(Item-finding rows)
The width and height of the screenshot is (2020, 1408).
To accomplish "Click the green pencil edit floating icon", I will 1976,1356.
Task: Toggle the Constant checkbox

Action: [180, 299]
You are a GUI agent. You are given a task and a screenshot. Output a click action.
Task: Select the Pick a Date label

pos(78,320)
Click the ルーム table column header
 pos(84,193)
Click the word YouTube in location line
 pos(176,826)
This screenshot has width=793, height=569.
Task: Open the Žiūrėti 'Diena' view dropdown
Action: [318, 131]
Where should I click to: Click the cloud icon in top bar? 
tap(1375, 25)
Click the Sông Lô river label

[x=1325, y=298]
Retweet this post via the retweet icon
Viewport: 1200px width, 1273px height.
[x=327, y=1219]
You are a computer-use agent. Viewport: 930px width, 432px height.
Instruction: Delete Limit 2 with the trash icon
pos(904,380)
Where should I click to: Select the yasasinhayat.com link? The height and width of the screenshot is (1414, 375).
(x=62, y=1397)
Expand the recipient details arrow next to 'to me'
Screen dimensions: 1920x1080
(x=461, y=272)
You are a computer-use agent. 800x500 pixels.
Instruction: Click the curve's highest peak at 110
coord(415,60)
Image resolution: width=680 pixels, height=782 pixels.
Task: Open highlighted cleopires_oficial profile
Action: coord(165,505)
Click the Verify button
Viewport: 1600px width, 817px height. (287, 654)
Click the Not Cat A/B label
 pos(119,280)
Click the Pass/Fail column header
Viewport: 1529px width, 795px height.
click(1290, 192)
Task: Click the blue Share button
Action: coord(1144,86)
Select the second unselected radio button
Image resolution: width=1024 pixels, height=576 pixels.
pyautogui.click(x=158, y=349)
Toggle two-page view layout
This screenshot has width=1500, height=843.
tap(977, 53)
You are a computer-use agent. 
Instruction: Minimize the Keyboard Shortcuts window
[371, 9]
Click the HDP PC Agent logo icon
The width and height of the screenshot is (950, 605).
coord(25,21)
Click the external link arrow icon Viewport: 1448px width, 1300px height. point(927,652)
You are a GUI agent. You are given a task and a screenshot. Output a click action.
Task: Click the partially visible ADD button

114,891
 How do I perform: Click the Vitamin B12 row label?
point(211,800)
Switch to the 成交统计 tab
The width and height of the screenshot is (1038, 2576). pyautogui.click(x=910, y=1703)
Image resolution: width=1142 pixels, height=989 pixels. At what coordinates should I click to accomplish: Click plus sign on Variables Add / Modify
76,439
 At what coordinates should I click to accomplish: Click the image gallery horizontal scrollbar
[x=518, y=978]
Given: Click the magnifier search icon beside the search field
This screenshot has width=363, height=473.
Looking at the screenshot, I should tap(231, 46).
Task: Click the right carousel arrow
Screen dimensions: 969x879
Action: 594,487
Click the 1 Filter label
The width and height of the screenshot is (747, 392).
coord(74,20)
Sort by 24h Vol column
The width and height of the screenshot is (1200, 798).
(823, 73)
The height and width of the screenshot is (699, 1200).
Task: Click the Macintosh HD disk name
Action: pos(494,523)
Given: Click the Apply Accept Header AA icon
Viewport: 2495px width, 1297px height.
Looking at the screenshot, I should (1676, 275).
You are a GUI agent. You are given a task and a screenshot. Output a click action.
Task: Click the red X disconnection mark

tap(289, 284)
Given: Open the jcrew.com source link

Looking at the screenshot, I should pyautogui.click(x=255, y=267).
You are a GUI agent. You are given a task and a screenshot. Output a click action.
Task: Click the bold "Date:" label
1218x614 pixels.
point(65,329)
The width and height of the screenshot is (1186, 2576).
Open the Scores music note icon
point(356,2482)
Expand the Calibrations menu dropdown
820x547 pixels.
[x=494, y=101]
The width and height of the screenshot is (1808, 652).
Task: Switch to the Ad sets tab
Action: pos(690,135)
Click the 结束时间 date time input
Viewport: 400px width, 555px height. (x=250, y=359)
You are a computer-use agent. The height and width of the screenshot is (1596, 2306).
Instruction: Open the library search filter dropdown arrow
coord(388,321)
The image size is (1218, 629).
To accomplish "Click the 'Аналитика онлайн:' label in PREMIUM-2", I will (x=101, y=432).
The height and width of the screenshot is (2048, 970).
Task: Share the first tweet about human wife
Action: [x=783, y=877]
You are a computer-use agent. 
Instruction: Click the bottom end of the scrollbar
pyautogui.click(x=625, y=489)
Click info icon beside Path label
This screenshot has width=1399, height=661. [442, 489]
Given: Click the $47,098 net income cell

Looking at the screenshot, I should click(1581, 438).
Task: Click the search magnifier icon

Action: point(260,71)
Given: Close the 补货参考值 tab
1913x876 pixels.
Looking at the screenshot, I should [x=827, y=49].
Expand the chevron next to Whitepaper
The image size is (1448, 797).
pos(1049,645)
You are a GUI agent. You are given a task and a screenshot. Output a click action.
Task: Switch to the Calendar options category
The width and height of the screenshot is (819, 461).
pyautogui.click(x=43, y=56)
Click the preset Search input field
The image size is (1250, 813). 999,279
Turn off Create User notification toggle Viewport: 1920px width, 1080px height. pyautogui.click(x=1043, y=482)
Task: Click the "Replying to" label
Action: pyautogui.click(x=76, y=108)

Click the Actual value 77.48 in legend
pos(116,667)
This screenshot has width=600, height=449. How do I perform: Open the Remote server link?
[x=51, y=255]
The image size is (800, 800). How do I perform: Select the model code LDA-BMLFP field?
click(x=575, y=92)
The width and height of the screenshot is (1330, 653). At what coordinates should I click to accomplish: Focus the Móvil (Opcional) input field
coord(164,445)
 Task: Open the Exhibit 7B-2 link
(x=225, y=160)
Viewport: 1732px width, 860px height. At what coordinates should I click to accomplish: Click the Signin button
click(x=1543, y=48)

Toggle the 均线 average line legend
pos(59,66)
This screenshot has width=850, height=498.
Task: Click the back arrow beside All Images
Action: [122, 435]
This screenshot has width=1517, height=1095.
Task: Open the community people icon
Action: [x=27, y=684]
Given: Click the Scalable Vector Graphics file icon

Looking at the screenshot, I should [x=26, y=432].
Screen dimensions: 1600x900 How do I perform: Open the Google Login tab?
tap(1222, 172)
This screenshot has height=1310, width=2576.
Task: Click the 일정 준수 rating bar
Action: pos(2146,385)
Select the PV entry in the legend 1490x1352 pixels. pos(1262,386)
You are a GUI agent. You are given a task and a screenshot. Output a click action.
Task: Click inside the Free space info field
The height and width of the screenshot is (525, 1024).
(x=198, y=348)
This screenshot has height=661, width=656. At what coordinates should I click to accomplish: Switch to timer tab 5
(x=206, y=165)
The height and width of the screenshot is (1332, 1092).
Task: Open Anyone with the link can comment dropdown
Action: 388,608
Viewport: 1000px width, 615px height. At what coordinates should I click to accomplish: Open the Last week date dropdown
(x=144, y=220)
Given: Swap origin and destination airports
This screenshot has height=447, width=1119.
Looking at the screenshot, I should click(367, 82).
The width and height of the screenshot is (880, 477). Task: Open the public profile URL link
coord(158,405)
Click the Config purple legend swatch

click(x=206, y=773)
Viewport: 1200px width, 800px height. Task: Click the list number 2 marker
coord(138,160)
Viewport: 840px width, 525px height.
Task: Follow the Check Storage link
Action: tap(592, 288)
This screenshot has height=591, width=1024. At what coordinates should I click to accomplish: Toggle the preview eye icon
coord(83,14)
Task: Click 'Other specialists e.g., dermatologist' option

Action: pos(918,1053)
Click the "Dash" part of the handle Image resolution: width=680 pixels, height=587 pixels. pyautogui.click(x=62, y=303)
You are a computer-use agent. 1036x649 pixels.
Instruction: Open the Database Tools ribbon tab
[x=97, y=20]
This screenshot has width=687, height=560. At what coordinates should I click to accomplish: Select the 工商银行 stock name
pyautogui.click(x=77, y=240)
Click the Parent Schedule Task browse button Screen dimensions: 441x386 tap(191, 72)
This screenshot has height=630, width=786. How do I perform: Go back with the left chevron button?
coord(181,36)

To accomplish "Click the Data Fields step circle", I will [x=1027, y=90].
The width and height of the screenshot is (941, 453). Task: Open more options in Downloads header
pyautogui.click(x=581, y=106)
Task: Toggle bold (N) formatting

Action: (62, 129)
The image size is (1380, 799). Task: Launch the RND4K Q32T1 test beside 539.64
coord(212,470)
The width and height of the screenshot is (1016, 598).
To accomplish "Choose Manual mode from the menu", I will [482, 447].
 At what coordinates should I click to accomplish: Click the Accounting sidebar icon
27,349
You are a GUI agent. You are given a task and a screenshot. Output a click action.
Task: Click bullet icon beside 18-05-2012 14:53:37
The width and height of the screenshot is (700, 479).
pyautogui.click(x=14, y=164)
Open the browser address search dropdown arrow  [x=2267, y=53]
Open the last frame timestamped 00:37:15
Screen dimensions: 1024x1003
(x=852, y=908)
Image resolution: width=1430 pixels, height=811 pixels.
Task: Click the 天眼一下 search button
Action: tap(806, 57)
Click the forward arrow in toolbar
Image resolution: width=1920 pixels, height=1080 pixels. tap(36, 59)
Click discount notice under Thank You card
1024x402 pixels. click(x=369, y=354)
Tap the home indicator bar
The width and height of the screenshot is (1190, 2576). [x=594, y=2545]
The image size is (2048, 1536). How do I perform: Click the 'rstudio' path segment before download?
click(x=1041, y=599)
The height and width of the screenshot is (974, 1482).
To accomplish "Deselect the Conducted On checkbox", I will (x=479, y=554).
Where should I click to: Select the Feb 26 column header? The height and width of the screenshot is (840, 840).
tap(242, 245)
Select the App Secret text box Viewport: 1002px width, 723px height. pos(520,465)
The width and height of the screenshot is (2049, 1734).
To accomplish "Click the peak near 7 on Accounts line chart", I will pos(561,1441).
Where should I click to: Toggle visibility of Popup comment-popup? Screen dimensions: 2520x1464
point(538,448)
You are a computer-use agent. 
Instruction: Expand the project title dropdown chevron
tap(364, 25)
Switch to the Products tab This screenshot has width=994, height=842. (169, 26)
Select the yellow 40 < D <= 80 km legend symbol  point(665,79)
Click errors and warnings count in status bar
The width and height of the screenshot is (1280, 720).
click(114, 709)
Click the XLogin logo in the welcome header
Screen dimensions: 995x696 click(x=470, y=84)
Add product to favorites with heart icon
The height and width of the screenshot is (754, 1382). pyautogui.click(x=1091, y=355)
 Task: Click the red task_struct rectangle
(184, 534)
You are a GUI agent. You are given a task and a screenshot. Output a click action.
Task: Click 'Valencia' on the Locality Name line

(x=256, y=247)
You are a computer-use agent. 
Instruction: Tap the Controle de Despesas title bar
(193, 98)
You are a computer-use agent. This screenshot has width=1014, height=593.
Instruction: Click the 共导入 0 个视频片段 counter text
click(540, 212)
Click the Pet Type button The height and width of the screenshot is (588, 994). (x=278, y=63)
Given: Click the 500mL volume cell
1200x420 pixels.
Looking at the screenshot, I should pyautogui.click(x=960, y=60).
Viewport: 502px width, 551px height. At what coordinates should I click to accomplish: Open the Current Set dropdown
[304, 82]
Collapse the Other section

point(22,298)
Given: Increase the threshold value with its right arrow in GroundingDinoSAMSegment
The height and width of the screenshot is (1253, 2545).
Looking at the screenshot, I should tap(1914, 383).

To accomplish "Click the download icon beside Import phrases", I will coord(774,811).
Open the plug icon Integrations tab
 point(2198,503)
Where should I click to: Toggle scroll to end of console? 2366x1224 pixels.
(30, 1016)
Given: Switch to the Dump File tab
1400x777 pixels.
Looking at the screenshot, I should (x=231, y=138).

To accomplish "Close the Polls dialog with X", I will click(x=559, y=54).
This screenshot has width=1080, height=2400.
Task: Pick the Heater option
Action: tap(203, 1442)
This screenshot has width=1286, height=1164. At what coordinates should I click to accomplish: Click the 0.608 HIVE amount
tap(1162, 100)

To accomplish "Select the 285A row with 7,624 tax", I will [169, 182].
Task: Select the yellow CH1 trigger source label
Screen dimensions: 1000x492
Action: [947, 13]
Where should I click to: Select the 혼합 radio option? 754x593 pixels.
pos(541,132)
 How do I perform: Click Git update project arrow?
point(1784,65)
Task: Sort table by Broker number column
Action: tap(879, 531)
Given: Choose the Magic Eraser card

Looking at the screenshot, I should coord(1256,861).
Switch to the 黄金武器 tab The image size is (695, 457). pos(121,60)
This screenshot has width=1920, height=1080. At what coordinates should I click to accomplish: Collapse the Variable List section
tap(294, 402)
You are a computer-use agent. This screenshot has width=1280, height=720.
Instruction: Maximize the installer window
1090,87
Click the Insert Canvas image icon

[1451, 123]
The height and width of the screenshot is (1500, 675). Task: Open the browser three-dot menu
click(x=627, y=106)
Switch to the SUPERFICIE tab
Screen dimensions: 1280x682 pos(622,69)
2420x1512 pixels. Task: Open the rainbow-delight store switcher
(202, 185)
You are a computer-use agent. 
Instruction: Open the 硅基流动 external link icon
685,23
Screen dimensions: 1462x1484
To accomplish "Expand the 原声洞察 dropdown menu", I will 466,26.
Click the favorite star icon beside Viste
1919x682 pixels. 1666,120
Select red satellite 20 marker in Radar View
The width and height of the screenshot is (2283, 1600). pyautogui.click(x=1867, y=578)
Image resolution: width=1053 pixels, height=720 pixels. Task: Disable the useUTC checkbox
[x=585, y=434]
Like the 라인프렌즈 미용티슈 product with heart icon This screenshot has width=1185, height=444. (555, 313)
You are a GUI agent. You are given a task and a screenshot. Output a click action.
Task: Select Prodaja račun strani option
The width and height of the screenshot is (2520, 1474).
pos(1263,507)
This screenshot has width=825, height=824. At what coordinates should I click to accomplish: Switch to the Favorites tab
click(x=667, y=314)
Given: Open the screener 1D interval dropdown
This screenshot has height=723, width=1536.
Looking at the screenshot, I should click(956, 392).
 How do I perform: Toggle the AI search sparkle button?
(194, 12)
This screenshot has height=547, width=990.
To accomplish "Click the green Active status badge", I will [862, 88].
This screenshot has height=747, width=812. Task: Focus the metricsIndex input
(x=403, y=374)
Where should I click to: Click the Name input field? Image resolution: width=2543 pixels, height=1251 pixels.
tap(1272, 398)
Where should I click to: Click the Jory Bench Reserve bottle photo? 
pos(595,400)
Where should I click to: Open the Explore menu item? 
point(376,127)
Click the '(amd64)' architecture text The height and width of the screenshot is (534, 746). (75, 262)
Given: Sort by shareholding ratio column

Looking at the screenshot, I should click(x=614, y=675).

#### Written request:
Copy out the rows exactly, starting at the line that contains "Task: Open the Exhibit 7B-2 link" and ending after the line that contains "Action: 388,608".

#### Solved exercise:
 Task: Open the Exhibit 7B-2 link
(x=225, y=160)
Viewport: 1732px width, 860px height. At what coordinates should I click to accomplish: Click the Signin button
click(x=1543, y=48)

Toggle the 均线 average line legend
pos(59,66)
This screenshot has width=850, height=498.
Task: Click the back arrow beside All Images
Action: [122, 435]
This screenshot has width=1517, height=1095.
Task: Open the community people icon
Action: [x=27, y=684]
Given: Click the Scalable Vector Graphics file icon

Looking at the screenshot, I should [x=26, y=432].
Screen dimensions: 1600x900 How do I perform: Open the Google Login tab?
tap(1222, 172)
This screenshot has height=1310, width=2576.
Task: Click the 일정 준수 rating bar
Action: pos(2146,385)
Select the PV entry in the legend 1490x1352 pixels. pos(1262,386)
You are a GUI agent. You are given a task and a screenshot. Output a click action.
Task: Click inside the Free space info field
The height and width of the screenshot is (525, 1024).
(x=198, y=348)
This screenshot has height=661, width=656. At what coordinates should I click to accomplish: Switch to timer tab 5
(x=206, y=165)
The height and width of the screenshot is (1332, 1092).
Task: Open Anyone with the link can comment dropdown
Action: 388,608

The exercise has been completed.